Learn how to fix 6 common nail health issues. Your clients will thank you big time.
By Marlene Rego
We asked Kristina Saindon, education ambassador for CND, to share her advice on how to remedy six common nail snags, so you can help clients get healthy looking nails in no time.
1. INGROWN NAILS
Ingrown nails can occur when clients improperly trim their nails or wear tight fitting shoes. Explain to clients how to properly cut their toenails and recommend they come in for regular pedicures to maintain their nails’ shape.

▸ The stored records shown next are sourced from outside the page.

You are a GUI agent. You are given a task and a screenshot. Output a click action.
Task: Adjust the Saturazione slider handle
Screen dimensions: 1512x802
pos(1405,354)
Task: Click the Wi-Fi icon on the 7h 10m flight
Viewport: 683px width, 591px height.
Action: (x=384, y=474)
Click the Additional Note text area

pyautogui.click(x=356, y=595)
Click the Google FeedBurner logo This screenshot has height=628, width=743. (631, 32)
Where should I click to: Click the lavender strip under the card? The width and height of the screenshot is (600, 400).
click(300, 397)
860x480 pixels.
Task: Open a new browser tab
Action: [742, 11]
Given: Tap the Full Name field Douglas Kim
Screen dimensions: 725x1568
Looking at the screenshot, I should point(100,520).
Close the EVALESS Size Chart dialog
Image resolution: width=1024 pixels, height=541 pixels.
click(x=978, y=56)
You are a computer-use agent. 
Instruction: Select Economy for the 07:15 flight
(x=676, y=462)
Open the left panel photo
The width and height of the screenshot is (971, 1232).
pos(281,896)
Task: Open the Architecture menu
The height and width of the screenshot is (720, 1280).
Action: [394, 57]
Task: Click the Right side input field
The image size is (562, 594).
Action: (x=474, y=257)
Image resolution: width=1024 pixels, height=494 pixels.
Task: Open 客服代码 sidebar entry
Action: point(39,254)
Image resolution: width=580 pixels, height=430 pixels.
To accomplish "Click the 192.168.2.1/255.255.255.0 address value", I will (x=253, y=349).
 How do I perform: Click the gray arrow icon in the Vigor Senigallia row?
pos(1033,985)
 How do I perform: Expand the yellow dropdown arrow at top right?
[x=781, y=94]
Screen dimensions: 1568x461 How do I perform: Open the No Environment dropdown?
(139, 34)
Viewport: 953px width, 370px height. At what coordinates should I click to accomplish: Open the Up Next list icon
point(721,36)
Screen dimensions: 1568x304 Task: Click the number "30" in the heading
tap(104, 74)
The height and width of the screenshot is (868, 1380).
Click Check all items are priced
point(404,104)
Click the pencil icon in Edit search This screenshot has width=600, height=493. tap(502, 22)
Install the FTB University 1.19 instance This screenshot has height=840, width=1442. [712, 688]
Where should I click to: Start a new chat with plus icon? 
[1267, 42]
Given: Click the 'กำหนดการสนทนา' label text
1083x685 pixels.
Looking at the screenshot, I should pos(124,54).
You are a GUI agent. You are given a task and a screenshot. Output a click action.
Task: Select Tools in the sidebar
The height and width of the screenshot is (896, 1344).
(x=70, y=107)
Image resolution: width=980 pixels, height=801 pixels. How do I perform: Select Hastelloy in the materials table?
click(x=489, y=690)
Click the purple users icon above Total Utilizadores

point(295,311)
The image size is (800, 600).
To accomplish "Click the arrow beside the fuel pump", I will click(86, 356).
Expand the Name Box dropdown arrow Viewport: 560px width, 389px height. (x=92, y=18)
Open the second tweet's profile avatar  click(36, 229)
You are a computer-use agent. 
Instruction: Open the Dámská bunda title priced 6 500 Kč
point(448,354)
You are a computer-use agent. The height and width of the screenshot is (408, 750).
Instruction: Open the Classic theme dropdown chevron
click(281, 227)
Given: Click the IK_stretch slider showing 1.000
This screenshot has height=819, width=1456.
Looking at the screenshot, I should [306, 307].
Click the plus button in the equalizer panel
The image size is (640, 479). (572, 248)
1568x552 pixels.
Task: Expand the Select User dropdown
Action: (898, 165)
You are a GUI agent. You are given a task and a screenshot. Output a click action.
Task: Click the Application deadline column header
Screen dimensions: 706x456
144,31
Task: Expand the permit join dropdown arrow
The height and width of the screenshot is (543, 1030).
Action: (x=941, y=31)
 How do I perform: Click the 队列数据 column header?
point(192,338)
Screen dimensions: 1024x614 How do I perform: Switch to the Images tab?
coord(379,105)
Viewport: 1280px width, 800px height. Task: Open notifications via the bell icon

To completely avoid ingrowns, Saindon refers clients to a podiatrist for surgical methods that will fix the problem for good.
2. YELLOW NAILS
Nails will turn yellow over time from regular coats of polish. Saindon warns clients to avoid low quality polishes, since they contain more dyes. A base coat will also help prevent staining. Always remove polish with acetone because it dissolves enamel quicker and contains less harmful solvents. Try not to rub the polish (and its pigments) into nails when removing.
Rescue nails with oil! “I recommend CND’s Solar Oil, which is designed to penetrate and buffer against impact by plasticizing the nails,” says Saindon. She also suggests keeping nails coated either with a thin coat of enamel, gel or polymer to slow down the loss of natural oils and act as a shield.
You may have noticed ridges on your older clients’ nails. As we mature, small narrow ridges appear vertically on the nail plate because nail growth slows down. Saindon says you should lightly buff the ridges with a low abrasive file but be careful not to over do it, since this could trigger thinning and cause damage. Also, use a ridge-filling base coat to create a smooth, polish-ready surface.
5. FUNGAL INFECTIONS
Walking barefoot in damp public areas, previous injuries, infection to the nail or a weakened immune system can all lead to a fungal infection. Shoes are also a prime breeding ground for fungus. Besides advising clients to wear flip-flops in the gym shower, leave this one up to a podiatrist.
6. WHITE SPOTS (Pseudoleukonychia)
When a client goes overboard with nail polish removers, you may notice a white, flaky appearance on the nail’s surface. This indicates the nails’ natural oils and moisture have been zapped. Make sure the client knows to use solvents sparingly and chooses an everyday oil to “maintain the perfect balance of moisture.”